Magnus Munck

Personal information
- Full name: Magnus Munck Bjørnholm
- Date of birth: 5 January 2005 (age 21)
- Place of birth: Copenhagen, Denmark
- Height: 1.73 m (5 ft 8 in)
- Position: Midfielder

Team information
- Current team: Vendsyssel
- Number: 47

Youth career
- B.93
- Nordsjælland

Senior career*
- Years: Team / Apps / (Gls)
- 2023–2025: Nordsjælland / 1 / (0)
- 2024: → RSCA Futures (loan) / 4 / (0)
- 2025–: Vendsyssel / 33 / (7)

International career
- 2020–2021: Denmark U-16 / 4 / (0)
- 2021–2022: Denmark U-17 / 14 / (3)
- 2022–2023: Denmark U-18 / 4 / (1)
- 2023–2024: Denmark U-19 / 2 / (0)

= Magnus Munck =

Danish footballer (born 2005)

Magnus Munck Bjørnholm (born 5 January 2005) is a Danish footballer who plays as a midfielder for Danish 2nd Division side Vendsyssel FF.

==Club career==
===FC Nordsjælland===
Munck joined FC Nordsjælland as a 12-year-old from B.93. He worked his way up through the club's youth academy, and on 31 August 2022, 17-year-old Munck made his official debut for Nordsjælland when he was substituted in a Danish Cup match against BK Frem.

Munck made another appearance in a Danish Cup match in October 2022, before he started training regularly with the first team around the turn of 2023. As a result, after sitting on the bench in a Danish Superliga match in early April 2023, he was promoted permanently to the club's first team later that month. On 19 May 2023, Munck signed a new contract until June 2027. Ten days later, on 29 May 2023, he made his debut in the Danish Superliga when he came on for the last few minutes against Brøndby IF.

In the 2023–24 season, Munck didn't get any first team appearances, playing primarily for the club's U-19 team.

-*-

**TASK 1:** According to the article on Magnus Munck, why was he promoted permanently to Nordsjælland's first team in April 2023? Answer in one to three sentences.
**TASK 2:**
Answer these questions from the article on Magnus Munck:
(a) What number does he wear at Vendsyssel?
(b) At what age did he join FC Nordsjælland, and from which club?
(c) Against which opponent did he make his Danish Superliga debut?
**TASK 3:** Write out the part of the article on Magnus Munck starting with "Team information" and going on through "Vendsyssel / 33 / (7)".
The stored items placed after this text are not needed for any of the work.

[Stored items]
-*-

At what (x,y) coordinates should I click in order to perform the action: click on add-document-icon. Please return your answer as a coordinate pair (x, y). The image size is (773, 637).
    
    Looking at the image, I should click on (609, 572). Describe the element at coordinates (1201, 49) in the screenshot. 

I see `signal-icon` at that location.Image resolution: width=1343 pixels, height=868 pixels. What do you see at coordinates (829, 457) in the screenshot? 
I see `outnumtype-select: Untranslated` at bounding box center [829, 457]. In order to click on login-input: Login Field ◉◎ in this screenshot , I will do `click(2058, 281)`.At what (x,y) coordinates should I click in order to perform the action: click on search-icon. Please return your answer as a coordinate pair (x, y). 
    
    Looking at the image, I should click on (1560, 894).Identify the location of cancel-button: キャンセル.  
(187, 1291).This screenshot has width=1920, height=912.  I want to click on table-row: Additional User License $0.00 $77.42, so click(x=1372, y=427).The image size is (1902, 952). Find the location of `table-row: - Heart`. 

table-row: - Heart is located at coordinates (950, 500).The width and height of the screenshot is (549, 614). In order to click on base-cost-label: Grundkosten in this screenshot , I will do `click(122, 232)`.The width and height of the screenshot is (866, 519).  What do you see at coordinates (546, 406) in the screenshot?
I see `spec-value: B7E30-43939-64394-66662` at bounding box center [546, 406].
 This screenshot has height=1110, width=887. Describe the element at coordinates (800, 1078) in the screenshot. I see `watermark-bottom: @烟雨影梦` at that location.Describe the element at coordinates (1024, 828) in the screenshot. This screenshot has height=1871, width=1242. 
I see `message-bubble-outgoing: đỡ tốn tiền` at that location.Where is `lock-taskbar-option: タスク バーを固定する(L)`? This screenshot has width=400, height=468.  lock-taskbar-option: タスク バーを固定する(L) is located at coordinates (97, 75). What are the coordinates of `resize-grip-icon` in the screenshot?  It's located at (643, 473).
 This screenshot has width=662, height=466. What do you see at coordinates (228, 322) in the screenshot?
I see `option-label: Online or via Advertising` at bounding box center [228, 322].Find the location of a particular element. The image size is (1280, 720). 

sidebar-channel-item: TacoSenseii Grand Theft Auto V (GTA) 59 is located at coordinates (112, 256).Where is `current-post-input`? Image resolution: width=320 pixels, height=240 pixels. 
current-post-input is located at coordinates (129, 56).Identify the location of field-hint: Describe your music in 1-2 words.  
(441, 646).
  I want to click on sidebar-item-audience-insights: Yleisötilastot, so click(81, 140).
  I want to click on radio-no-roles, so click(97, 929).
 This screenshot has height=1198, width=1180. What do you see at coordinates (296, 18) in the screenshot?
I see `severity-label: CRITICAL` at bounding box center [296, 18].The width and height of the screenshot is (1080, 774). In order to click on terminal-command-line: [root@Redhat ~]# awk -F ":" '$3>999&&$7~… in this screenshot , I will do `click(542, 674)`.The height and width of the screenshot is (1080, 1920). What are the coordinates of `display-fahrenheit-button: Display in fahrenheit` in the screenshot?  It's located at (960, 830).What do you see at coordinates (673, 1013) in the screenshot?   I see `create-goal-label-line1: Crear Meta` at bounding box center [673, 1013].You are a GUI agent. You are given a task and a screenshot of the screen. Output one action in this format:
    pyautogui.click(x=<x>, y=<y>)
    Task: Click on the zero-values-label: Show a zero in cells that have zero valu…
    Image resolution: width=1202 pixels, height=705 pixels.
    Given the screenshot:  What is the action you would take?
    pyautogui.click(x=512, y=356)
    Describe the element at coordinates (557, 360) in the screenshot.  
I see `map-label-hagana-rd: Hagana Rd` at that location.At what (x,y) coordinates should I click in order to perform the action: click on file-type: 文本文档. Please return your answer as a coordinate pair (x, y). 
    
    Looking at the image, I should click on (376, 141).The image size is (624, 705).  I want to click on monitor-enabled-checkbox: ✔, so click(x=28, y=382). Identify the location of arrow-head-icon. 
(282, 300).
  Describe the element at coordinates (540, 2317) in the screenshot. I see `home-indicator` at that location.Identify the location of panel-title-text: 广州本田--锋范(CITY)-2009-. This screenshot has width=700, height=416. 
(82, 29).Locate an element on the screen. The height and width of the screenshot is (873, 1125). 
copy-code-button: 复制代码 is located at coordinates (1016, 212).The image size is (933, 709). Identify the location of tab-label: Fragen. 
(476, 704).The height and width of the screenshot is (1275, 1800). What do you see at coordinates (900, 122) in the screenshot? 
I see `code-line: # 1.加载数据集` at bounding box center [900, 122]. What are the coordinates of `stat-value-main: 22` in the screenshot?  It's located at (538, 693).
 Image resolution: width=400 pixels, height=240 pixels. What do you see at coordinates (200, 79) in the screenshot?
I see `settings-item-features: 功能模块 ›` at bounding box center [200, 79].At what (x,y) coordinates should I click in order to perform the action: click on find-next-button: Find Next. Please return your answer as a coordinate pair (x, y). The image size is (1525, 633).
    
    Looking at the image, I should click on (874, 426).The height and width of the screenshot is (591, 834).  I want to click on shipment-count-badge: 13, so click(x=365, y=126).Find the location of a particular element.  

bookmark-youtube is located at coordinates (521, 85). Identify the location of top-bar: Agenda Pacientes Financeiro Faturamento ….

-*-

**ANSWER BOX 1:** He was promoted because he had started training regularly with the first team around the turn of 2023. After he sat on the bench in a Danish Superliga match in early April 2023, the permanent promotion followed later that month.

**ANSWER BOX 2:**
(a) 47
(b) He joined at age 12, from B.93.
(c) Brøndby IF

**ANSWER BOX 3:**
Team information
- Current team: Vendsyssel
- Number: 47

Youth career
- B.93
- Nordsjælland

Senior career*
- Years: Team / Apps / (Gls)
- 2023–2025: Nordsjælland / 1 / (0)
- 2024: → RSCA Futures (loan) / 4 / (0)
- 2025–: Vendsyssel / 33 / (7)